Sur ce constat au moins, Jérôme Fourquet et Denis Moreau sont à l’unisson. Le premier quantifie cette érosion démographique: «Alors que les “messalisants” constituaient encore une minorité conséquente (35 % de la population) dans les années 1960, ils pèsent aujourd’hui un poids marginal (6 %) et sont aujourd’hui non seulement très minoritaires mais de surcroît âgés, et donc en déclin.» Denis Moreau l’interprète avec la hauteur du prof de philo: «À l’échelle de la longue durée et en Europe occidentale, nous sommes encore dans ce que Nietzsche appelait l’époque de la “mort de Dieu”, de sa lente et progressive disparition des consciences.»

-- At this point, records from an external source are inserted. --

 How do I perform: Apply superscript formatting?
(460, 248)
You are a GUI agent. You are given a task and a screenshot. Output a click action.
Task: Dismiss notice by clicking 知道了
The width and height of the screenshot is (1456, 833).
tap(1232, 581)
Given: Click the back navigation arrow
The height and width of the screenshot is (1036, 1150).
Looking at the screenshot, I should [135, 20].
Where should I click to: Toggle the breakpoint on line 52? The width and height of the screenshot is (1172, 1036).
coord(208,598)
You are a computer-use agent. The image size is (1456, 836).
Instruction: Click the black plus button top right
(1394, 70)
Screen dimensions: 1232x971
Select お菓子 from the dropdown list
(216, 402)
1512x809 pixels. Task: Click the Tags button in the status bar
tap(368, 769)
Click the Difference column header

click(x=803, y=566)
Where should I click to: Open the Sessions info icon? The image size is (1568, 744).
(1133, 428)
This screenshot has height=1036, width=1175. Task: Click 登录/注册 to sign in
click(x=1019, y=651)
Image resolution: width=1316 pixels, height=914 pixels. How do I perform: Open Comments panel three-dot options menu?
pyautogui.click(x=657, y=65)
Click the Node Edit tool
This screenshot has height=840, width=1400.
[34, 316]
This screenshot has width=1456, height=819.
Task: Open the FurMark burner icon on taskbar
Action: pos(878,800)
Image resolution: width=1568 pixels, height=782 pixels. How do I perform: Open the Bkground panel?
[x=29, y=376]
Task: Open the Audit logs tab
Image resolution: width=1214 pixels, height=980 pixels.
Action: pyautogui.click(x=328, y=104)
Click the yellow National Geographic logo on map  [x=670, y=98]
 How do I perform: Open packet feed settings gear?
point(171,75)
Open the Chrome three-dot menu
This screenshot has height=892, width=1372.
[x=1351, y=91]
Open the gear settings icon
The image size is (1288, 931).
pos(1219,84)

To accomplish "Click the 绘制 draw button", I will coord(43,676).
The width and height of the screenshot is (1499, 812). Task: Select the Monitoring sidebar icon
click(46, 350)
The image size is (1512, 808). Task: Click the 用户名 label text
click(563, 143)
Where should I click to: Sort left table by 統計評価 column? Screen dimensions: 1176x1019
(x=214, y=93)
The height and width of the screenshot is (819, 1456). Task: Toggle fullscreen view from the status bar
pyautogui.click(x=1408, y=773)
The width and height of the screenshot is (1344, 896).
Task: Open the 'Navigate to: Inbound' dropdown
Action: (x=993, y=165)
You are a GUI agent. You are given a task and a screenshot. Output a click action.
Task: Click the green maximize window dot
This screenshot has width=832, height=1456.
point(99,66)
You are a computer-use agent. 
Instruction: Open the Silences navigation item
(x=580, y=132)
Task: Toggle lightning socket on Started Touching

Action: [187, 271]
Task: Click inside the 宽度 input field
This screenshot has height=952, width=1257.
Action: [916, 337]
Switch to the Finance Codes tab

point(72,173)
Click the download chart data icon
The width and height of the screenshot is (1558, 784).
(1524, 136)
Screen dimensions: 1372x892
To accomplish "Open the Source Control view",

Dans À la droite de Dieu, le politologue Jérôme Fourquet retrace le grand retour des catholiques à la politique et comment, du mariage gay au soutien aux chrétiens d’Orient en passant par l’IVG, les crèches dans les mairies ou l’islam, les cathos ont su imposer leurs thèmes jusqu’à introniser François Fillon lors de la primaire. L’élection présidentielle a cristallisé cette «droitisation» d’une bonne part de l’électorat catholique: à eux trois, Fillon, Dupont-Aignan et Le Pen se sont partagé 65 % des voix des catholiques pratiquants. Pour autant, Jérôme Fourquet reste prudent sur l’existence d’un «vote catholique» qui s’est brisé comme l’écume sur le rocher Macron. Et le pape, dans tout ça? «Il a fermement rejeté le soi-disant “devoir moral” de conserver l’identité culturelle et religieuse d’origine du continent européen», avance Jérôme Fourquet, et fait à présent face à un «raidissement identitaire de groupes devenus minoritaires sous l’effet d’un déclin démographique inexorable et d’une modification rapide de leur environnement.»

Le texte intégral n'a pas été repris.